* **What is expected**: In the review excerpts about Walt's book, what position does Walt hold?

At last a book that attacks the 'Blob' and holes it below the water line. Whether it can sink it is another matter ... Walt is as severe on his home country as any Harvard professor can be ... Proponents of Liberal Hegemony don’t believe that a liberal order arises spontaneously or sustains itself automatically. For them the goal has to be enforced when necessary ... Walt has an alternative, one that appears to resonate with the new millennial generation who perceive less foreign dangers, are less patriotic, and are decidedly less supportive of military solutions ... He defines it this way: Instead of trying to remake the world in America’s image, foreign policy should focus on the US’s position in the global balance of power. So it calls for the US to deploy its power abroad only when there are direct threats to US interests. As long as there’s no potential threatening hegemon in Europe, the Gulf or Northeast Asia, then there’s no need for a military interest. This is how it is at the moment.
Walt’s book offers a valuable contribution to the mounting debate about America’s purpose. But his diagnosis of America’s debilities is more persuasive than his prescriptions to remedy them ... Walt’s own zest for intellectual combat, though, can lead him into rhetorical overkill ... He also focuses excessively on several rather obscure academic projects that he believes epitomize the sterile moribundity of American strategic thought. It would have been more illuminating had he zeroed in on those few organizations that really do exercise outsize influence in Trump’s Washington, like the Foundation for Defense of Democracies, which is helping to shape Iran policy. Walt persuasively contends that Washington’s bungled interventions in Afghanistan, Iraq and Libya helped propel Trump, who has consistently derided foreign policy experts, to the presidency ... Walt also makes the easy assumption that America can remain a pre-eminent power, but the mounting national debt and Trump’s steady conversion of the country into what amounts to a rogue state could lead to a very different outcome.
Walt, a professor of international affairs at Harvard Kennedy School, decries the American foreign policy of 'liberal hegemony' as an abject failure and advocates 'offshore balancing' in this thought-provoking work ... This excellent analysis is cogent, accessible, and well-argued.

* **Extracted information**:
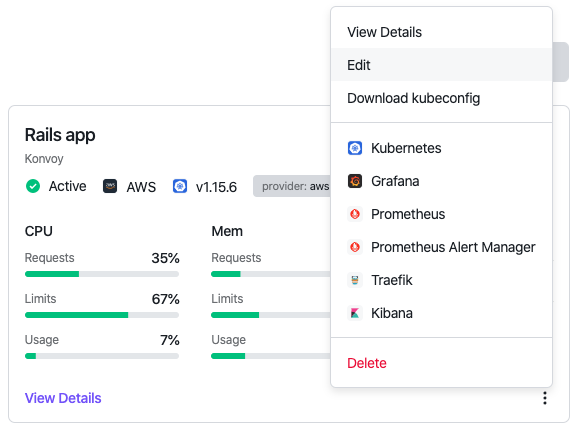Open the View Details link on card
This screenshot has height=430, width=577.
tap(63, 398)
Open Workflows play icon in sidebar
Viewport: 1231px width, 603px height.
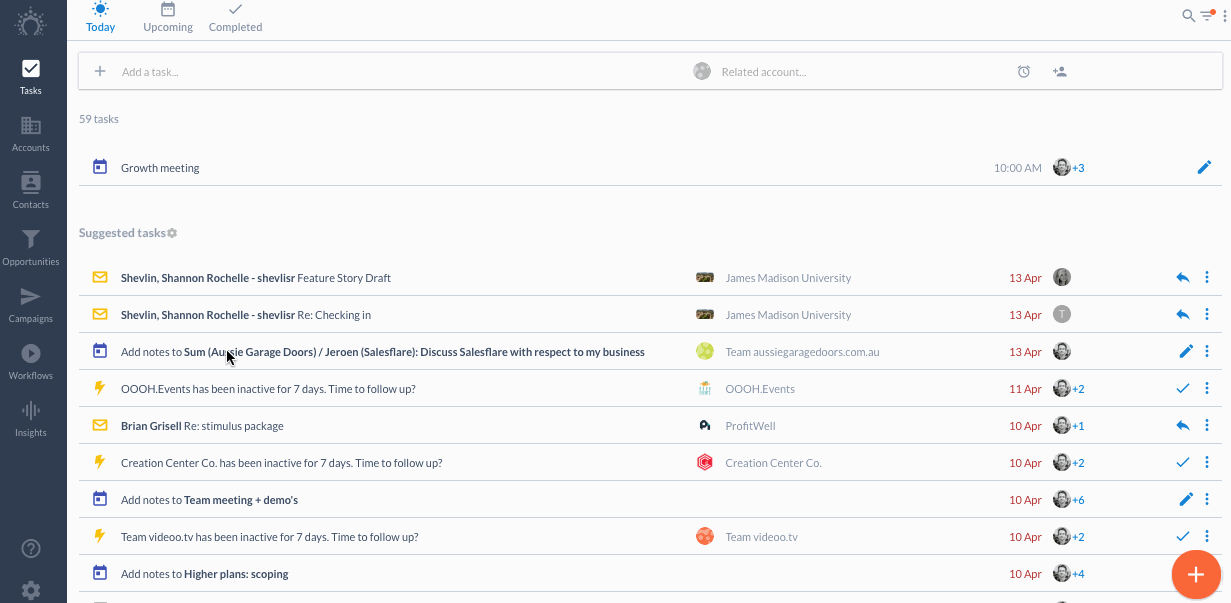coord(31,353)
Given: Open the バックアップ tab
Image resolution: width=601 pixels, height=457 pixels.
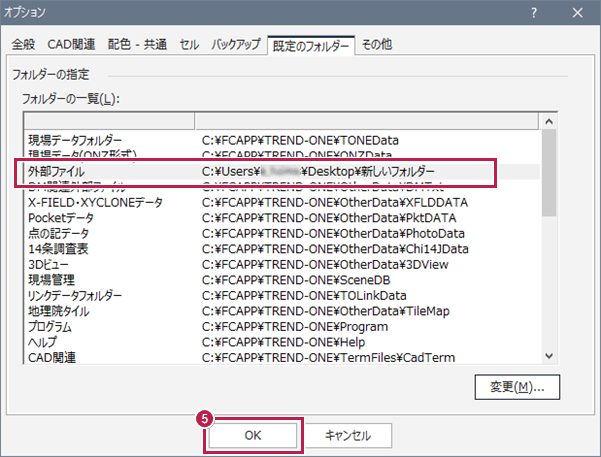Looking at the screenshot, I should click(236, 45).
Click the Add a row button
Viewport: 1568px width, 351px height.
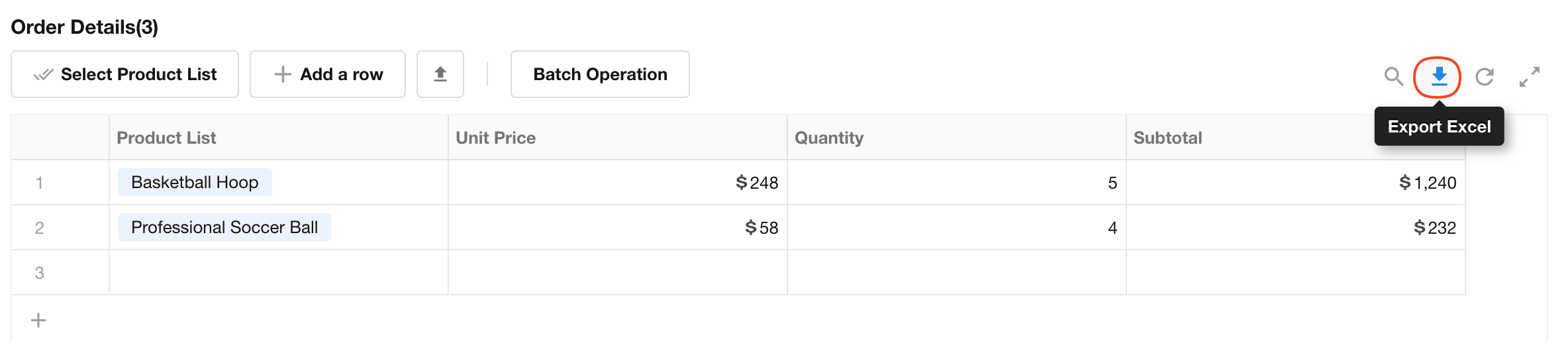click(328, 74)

==

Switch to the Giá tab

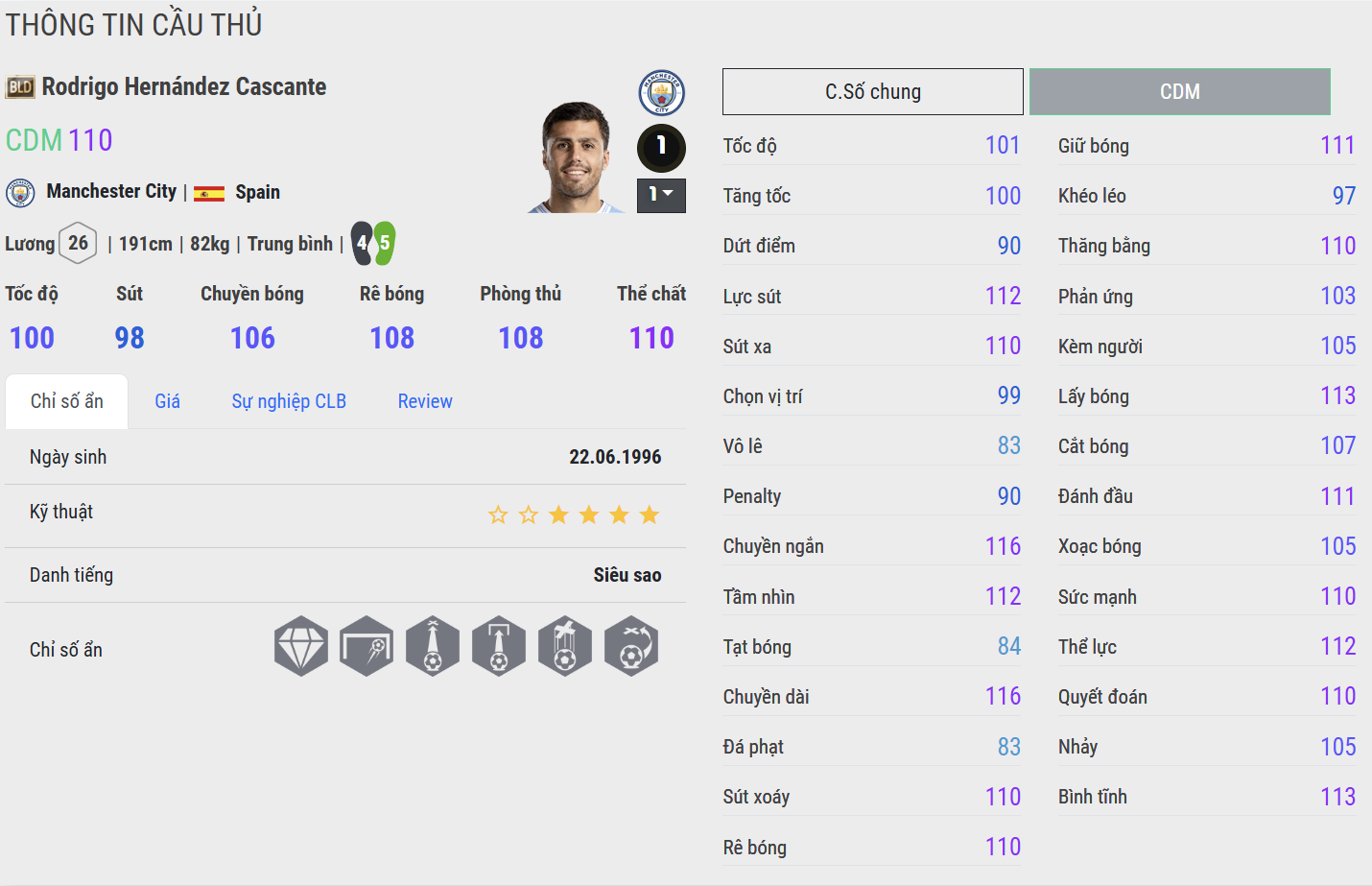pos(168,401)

* **Result below**: He is a professor of international affairs at Harvard Kennedy School.